__TASK REQUIREMENTS__
List every line of the records below that contains the string "field".
====
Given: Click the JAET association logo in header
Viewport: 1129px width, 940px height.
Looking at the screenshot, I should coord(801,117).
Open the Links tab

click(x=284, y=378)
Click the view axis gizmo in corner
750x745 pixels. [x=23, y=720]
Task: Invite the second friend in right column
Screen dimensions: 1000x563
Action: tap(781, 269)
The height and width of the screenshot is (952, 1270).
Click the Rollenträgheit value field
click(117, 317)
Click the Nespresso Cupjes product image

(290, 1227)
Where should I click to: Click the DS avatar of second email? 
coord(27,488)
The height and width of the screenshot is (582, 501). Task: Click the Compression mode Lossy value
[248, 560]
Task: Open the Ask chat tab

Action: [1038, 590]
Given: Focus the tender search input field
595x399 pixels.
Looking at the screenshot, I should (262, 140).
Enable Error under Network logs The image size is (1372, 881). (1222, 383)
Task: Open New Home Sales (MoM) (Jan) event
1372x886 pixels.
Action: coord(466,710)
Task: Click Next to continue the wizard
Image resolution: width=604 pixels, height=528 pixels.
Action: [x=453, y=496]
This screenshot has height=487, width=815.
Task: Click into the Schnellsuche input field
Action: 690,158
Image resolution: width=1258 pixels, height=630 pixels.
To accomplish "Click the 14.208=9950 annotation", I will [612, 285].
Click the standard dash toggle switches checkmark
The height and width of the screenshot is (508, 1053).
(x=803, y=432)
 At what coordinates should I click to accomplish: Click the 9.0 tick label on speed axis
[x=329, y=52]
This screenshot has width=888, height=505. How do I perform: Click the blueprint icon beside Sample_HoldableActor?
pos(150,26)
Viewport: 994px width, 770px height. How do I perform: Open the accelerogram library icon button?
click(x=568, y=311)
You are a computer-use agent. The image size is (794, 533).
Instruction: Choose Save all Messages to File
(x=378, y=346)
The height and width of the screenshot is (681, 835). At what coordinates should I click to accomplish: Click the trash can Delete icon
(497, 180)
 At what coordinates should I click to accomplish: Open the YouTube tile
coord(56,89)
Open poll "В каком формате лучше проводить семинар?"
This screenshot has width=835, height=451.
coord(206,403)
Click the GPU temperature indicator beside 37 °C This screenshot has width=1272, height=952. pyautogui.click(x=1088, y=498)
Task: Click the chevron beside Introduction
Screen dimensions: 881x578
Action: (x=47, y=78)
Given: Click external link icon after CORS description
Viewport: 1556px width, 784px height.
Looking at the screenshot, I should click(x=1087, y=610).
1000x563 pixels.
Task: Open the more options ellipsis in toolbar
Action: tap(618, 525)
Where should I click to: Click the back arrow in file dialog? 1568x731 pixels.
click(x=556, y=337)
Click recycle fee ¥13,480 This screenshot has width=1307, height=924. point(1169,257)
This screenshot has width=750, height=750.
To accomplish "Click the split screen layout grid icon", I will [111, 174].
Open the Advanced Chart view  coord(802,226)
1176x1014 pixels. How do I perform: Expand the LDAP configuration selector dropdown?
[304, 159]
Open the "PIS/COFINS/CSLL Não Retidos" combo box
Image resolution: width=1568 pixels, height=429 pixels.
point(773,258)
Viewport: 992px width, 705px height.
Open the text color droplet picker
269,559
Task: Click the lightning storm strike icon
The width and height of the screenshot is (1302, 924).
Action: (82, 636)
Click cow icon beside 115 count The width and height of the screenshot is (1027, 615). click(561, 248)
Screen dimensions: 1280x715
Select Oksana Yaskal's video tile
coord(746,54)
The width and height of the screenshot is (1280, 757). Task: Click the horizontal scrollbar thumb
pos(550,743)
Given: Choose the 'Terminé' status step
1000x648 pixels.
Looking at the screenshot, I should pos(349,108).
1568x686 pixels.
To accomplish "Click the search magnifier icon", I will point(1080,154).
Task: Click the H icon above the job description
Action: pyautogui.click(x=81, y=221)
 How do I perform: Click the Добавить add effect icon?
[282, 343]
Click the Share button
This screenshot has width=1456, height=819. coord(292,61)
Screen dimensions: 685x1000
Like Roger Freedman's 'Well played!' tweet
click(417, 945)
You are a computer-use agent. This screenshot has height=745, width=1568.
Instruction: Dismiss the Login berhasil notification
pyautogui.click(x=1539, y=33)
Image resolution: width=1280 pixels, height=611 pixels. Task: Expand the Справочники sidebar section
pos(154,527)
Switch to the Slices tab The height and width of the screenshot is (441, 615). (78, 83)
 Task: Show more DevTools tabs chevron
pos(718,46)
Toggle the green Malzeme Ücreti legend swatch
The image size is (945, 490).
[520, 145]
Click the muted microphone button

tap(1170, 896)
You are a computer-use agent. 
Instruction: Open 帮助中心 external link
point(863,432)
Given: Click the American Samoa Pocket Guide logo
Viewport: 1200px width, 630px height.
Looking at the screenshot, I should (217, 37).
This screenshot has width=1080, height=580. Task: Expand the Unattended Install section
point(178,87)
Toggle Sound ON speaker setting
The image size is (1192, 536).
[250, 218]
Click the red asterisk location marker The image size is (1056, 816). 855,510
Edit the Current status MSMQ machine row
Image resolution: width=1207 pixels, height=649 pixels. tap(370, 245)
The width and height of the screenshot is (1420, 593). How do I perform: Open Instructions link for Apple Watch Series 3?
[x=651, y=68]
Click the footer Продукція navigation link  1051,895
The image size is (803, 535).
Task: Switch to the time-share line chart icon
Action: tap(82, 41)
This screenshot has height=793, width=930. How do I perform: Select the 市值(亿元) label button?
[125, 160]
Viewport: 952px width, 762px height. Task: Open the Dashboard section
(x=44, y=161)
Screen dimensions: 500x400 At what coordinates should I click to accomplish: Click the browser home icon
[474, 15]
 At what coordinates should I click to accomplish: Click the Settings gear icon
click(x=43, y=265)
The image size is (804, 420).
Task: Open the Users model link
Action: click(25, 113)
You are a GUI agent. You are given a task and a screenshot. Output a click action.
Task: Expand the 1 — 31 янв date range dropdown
====
__WRITTEN SOLUTION__
Click the Rollenträgheit value field
Given: Focus the tender search input field
Task: Click into the Schnellsuche input field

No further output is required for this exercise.